=== EXERCISE ===
Search the material for the word "link" and copy every line in which it occurs.

• • •

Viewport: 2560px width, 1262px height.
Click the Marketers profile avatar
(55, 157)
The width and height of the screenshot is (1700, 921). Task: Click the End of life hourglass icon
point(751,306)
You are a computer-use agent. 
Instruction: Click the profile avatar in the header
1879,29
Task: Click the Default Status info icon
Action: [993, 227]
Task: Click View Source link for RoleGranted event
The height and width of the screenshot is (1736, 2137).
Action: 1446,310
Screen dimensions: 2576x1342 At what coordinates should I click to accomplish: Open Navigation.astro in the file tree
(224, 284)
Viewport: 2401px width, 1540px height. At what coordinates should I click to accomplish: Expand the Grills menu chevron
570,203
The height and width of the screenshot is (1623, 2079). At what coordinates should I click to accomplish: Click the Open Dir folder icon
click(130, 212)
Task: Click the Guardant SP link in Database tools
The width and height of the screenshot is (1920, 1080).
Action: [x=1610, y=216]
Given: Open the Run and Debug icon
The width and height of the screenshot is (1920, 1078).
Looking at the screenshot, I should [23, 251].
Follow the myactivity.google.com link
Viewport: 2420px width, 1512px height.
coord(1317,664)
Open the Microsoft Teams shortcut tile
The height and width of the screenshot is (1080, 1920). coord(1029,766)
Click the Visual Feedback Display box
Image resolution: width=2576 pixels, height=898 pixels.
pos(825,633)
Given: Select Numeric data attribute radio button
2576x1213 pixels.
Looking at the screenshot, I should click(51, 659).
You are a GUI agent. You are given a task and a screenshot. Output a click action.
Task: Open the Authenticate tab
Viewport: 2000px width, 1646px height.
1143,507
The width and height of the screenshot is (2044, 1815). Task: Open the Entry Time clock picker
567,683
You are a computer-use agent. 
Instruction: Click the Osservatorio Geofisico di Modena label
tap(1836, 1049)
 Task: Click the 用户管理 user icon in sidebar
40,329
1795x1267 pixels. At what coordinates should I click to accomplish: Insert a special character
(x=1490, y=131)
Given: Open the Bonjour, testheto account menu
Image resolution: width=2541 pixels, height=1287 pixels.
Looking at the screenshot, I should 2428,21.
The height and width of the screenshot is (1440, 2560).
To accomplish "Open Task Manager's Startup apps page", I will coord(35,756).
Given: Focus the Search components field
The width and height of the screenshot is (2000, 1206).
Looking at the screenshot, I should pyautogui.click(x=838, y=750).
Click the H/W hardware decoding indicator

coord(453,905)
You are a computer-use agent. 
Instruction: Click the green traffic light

• • •

=== TASK SOLUTION ===
Task: Click View Source link for RoleGranted event
Task: Click the Guardant SP link in Database tools
Follow the myactivity.google.com link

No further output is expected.